Stored data entries >>
* * *

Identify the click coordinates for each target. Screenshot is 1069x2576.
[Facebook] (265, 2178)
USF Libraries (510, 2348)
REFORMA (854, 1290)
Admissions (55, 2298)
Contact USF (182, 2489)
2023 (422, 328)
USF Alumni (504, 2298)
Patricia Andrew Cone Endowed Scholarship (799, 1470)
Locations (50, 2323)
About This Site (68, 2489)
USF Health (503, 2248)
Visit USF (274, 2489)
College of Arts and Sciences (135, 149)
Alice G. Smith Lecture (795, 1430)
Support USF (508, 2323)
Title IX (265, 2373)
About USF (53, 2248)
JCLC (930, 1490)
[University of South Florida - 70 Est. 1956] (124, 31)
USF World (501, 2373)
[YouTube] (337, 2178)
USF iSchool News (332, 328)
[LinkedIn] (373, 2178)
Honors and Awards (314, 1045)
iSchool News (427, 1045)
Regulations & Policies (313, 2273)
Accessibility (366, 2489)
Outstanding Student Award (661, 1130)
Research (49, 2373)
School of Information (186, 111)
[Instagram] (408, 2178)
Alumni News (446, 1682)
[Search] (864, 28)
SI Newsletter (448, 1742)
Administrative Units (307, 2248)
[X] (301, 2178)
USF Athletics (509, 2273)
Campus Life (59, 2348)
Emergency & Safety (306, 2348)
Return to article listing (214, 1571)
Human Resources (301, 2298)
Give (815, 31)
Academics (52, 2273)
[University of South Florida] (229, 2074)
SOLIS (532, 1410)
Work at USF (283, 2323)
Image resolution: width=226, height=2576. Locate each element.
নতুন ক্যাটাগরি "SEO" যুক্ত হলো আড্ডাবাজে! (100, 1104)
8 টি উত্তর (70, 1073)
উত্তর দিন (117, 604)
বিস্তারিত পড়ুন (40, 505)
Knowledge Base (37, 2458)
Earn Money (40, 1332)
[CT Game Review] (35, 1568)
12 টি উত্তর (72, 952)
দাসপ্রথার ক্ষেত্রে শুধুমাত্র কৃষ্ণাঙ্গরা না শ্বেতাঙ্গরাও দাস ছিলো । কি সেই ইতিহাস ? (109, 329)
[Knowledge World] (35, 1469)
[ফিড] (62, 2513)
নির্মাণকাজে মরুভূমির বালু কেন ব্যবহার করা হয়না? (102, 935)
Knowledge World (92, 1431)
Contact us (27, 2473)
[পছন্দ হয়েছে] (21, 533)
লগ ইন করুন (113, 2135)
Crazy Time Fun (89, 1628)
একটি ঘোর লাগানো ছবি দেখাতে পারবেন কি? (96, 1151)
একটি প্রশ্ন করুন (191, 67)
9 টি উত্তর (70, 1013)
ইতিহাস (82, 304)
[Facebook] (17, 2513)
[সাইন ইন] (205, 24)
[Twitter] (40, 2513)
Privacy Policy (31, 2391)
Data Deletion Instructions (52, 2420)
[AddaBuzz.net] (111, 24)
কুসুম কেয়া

* * *

Scan the lines above for "Honors and Awards (314, 1045)" and for "USF Athletics (509, 2273)". Repeat exactly the line holding each of them and every line in between.

Answer space >>
Honors and Awards (314, 1045)
iSchool News (427, 1045)
Regulations & Policies (313, 2273)
Accessibility (366, 2489)
Outstanding Student Award (661, 1130)
Research (49, 2373)
School of Information (186, 111)
[Instagram] (408, 2178)
Alumni News (446, 1682)
[Search] (864, 28)
SI Newsletter (448, 1742)
Administrative Units (307, 2248)
[X] (301, 2178)
USF Athletics (509, 2273)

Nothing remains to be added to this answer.